On the dropout and that's all the numbers I can see. No letters.


----------



## GTs58 (Aug 9, 2020)

Seat stays are angle cut like on the Paramounts and the cable stops are the tube type. Nice. Since that is equipped with all the mandated safety features, (reflectors) I'd guess that was made in the first half of the 70's. The reflectors are also dated in most cases with the last two digits of the year.


----------



## GTs58 (Aug 9, 2020)

The seller of this one states it's a one year, 1971. I'm not to sure about that and would say 72 at the earliest.









Some info from a seller..  https://www.wfmachines.com/threads/rare-blue-john-deere-mens-3-speed-bicycle-central-wi.70905/


----------



## juvela (Aug 9, 2020)

-----

reflectors note -

front reflector has aluminum bezel and is not wide angle while front wheel reflector is wide angle and and has a black plastic bezel

front relfector clearly pre-CPSC while front wheel reflector post-CPSC

early plastic wheel reflectors had white bezels

note there is no rear wheel relfector

from what can be seen of reflector mounted to rear mudguard it appears to have a flat face which would be pre-CPSC

in this case relfectors a possible source of misleading evidence with regard to date

---

if comparing subject cycle to other examples one easily checked spot is the stem expander.  the Sakae Ringyo stem on the subject machine has an allen expander.  one could check other similar Deere bicycles to see when was the first year for this.

---


----------



## eeyore5588 (Aug 9, 2020)

Only thing I can find is on the right side of the stem has a 74 3. Maybe a '74?


----------



## eeyore5588 (Aug 9, 2020)

Thanks for the help juvela and GTs58!


----------



## juvela (Aug 9, 2020)

eeyore5588 said:


> Only thing I can find is on the right side of the stem has a 74 3. Maybe a '74?




-----

 

"By Jove, I think 'e's got it!"

Was thinking it could not be earlier than about '72 nor later than about '76 so U R right there and spot on!  
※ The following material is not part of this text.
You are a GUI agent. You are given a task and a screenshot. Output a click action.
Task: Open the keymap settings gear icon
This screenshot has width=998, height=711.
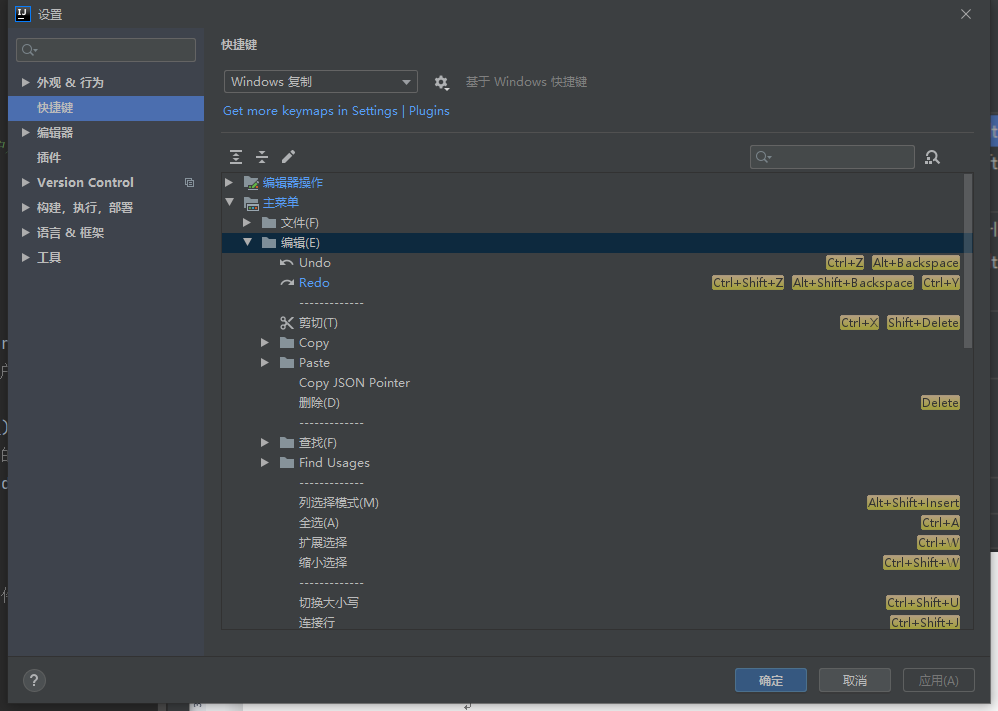pos(440,81)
And you did it all on your own.

It's a nice one.  The dropouts and fork ends are brazed in rather than spot welded.  It has an allen key alloy stem and alloy brake levers.  The frame work is very clean.  A fine example.  Enjoy.

-----


----------



## eeyore5588 (Aug 9, 2020)

juvela said:


> -----
> 
> 
> 
> ...



Thanks. It was my dad's.  He passed a couple years ago and mom has had it hanging in the basement and told me to take it. Definitely a keeper!


----------



## juvela (Aug 10, 2020)

-----

Sorry to read of your Dad.

This should be a fine memory item for you.

Would expect that the two of you should be a good match as "late boomers."   Am guessing you are likely a "late boomer" and the cycle, being manufacturered in 1974 is also a "late boomer", coming as it does right at the end of the "bicycle boom" of the early 1970's.
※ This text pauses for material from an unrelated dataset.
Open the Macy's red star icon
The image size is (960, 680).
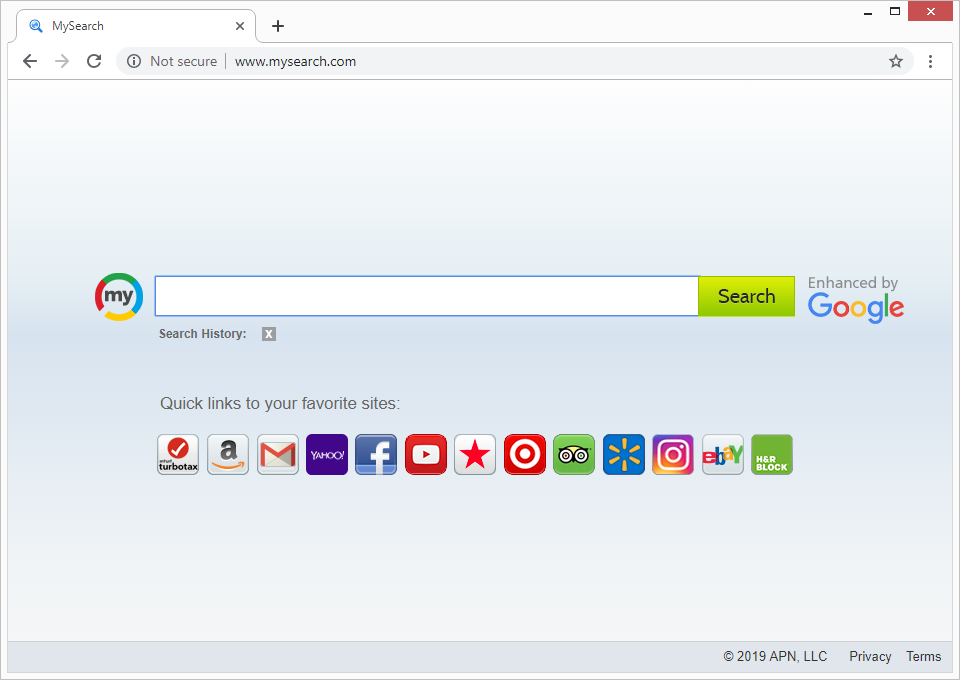[475, 455]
It looks to be in most outstanding condition in relation to its ~forty-six years.  A tribute to the benefits of indoor storage.

The only non-original component on there is the saddle.  It may be something your Dad selected for greater comfort.  The original would have been smaller and less padded.  It may yet be in the basement, if of interest.

In case you would like to learn the identity of the actual manufacturer for the cycle its serial placement and number can be a good clue.  There is an Asian bicycle serial number guide here in case you might wish to look into it:

Asian Serial Number Guide

Hope you experience much enjoyment with the bike as you remember your Dad.   

-----


----------



## sykerocker (Sep 20, 2020)

Right off the bat, the bike is somewhere between a 1972 and 1974 model, as that's the years John Deere attempted to enter the bicycle business.  With the collapse of the Bike Boom after '74 the company had already pulled out of the market.  They're most noteworthy in having gone to Taiwan for their bikes while most marques were still dealing with Japanese and European companies, which ensured that they got some very undeserved derision in the marketplace.


----------